Tony Mastroianni Review Collection

"Millionaire" Has Rich Moments

Cleveland Press October 20, 1967

"The Happiest Millionaire" is a pleasant, tuneful, tasteful musical that is also over-long and uneven. The overall effect, however, is one of pleasure and the movie is ideal family entertainment.

The most pleasant part of it all is meeting Tommy Steele, a winning, delightful, witty and energetic song-and-dance man from England. He gives the movie a definite lift every time he shows up which isn't often enough.

"The Happiest Millionaire" is based on a so-so play of the 50's which in turn was based on the life of Anthony J. Drexel, eccentric Philadelphia millionaire who boxed, sang badly at the opera and collected pet alligators.

HIS DAUGHTER, Cordelia, eventually married the heir to the Duke tobacco interests and it is the conflict of a father reluctantly admitting that his daughter is grown up that is the basis for the plot.

As movies do and seemingly must this one has opened up the play to carry the action outside of the Philadelphia mansion, to linger on the blossoming of young love and generally to extend the length into what someone must have thought suitable for reserved-seat showing.

The show is at its best however, whenever it gets back to home base and confines the action to the Drexel mansion.

STEELE PORTRAYS the butler, a young Irish immigrant. He has a scene-commanding manner about him, a warmth and charm mixed with genuine talent.

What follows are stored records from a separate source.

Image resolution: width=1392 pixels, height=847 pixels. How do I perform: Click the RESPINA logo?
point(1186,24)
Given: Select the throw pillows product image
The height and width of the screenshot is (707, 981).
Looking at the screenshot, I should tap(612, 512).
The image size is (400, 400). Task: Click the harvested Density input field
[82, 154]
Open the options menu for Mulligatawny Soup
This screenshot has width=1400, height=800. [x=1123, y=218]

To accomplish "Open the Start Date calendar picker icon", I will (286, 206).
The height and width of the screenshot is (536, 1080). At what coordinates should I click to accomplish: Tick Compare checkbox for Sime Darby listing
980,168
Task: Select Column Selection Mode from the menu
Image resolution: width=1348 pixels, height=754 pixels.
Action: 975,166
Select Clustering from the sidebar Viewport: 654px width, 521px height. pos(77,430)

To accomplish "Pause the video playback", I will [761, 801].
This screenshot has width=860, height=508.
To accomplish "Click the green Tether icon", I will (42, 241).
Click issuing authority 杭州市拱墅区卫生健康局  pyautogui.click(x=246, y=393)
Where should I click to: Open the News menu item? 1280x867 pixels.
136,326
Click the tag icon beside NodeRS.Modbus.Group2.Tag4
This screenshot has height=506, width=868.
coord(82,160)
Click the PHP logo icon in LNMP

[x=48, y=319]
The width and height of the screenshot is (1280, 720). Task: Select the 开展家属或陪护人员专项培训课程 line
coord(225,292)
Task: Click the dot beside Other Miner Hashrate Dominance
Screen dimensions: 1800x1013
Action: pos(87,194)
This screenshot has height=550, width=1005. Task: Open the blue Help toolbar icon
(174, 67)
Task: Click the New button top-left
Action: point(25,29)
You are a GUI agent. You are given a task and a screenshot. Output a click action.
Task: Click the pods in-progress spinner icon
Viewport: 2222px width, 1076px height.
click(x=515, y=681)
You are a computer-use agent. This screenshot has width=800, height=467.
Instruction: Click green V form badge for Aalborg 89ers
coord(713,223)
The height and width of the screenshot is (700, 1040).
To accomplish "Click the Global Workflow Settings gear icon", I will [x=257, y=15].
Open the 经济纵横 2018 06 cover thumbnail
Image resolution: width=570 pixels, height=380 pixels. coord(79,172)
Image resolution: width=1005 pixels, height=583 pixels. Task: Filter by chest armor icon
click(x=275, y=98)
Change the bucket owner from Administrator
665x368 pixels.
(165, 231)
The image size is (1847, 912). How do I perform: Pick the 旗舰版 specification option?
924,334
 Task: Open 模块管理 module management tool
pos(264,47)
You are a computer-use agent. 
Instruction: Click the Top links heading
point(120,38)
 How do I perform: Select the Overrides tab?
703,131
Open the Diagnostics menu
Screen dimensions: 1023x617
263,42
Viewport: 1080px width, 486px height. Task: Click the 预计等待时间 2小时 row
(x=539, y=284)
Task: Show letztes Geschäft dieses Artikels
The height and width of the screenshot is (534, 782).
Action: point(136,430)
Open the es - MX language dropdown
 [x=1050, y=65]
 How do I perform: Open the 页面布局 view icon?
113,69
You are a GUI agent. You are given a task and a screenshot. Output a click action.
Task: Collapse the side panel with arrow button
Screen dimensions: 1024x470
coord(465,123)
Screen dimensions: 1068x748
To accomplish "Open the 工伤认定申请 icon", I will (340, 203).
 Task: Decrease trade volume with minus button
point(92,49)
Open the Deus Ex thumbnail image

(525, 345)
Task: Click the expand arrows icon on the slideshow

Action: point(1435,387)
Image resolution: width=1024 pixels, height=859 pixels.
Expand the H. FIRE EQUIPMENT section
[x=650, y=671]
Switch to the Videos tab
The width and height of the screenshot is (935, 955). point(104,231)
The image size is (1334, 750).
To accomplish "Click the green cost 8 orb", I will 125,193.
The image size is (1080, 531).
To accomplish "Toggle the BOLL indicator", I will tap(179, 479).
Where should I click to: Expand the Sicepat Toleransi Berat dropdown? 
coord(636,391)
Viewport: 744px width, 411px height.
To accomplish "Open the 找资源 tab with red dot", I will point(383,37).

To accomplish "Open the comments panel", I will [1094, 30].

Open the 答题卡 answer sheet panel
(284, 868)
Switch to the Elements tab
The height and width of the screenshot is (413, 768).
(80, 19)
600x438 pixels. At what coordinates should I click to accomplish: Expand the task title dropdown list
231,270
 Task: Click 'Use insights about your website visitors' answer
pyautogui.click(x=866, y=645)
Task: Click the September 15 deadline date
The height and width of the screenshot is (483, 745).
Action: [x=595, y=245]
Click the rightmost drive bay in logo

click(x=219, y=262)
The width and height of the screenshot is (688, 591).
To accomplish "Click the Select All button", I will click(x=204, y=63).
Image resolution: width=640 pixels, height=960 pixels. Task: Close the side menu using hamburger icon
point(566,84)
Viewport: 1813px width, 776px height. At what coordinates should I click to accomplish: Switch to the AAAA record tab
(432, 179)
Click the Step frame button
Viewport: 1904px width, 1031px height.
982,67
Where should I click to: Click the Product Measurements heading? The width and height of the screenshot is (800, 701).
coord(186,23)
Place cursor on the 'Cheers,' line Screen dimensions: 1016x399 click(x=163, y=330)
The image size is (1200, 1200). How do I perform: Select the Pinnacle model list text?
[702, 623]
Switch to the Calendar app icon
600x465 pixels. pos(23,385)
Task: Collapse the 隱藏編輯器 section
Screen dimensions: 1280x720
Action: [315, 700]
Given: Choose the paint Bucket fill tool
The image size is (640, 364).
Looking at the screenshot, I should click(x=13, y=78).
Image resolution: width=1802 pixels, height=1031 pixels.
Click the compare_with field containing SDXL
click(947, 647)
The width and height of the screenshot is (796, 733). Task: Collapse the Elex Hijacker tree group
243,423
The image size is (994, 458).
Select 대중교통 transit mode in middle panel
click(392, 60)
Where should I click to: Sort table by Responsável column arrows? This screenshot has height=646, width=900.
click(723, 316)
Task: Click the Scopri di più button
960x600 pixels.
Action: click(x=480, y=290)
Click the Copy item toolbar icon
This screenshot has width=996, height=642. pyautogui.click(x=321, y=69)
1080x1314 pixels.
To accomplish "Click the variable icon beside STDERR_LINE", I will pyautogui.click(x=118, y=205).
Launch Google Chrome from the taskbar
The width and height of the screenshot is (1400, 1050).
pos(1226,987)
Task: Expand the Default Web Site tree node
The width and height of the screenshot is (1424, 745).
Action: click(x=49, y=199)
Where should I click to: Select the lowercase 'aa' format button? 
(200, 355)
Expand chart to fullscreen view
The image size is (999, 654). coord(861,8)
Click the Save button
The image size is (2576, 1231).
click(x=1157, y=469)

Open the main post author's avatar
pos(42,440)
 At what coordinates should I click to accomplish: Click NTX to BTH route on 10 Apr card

Fred MacMurray, who talks a song, is comfortable in the role of the wealthy man with a yen for mixing physical fitness training with Bible lessons, and Greer Garson is appropriate as his patient wife.

Lesley Ann Warren is charming as their daughter and John Davidson, who appeared at Musicarnival this past summer makes an attractive leading man.

GLADYS COOPER is on hand briefly and winningly as a wise old aunt. Geraldine Page is good if predictable as the young man's domineering and haughty mother.

The music was written by Richard M. and Robert B. Sherman, the team responsible for the "Mary Poppins" music. Their 11 numbers are serviceable and pleasant, very much a part of the story, but not very memorable outside of the show.

AMONG THE BETTER ones are "Fortuosity," an appealing number that opens the movie and introduces Steele; "There Are Those," sung by Miss Cooper and Miss Page with wickedly witty lyrics; and "Let's Have A Drink On It," a rollicking barroom ditty

There are several lively dance numbers choreographed by Marc Breaux and Dee Dee Wood, who did the same job for "Mary Poppins,'' but they never quite grab you the way those did.

In addition to everyone and everything else there is George. George is an alligator. George dances. It helps.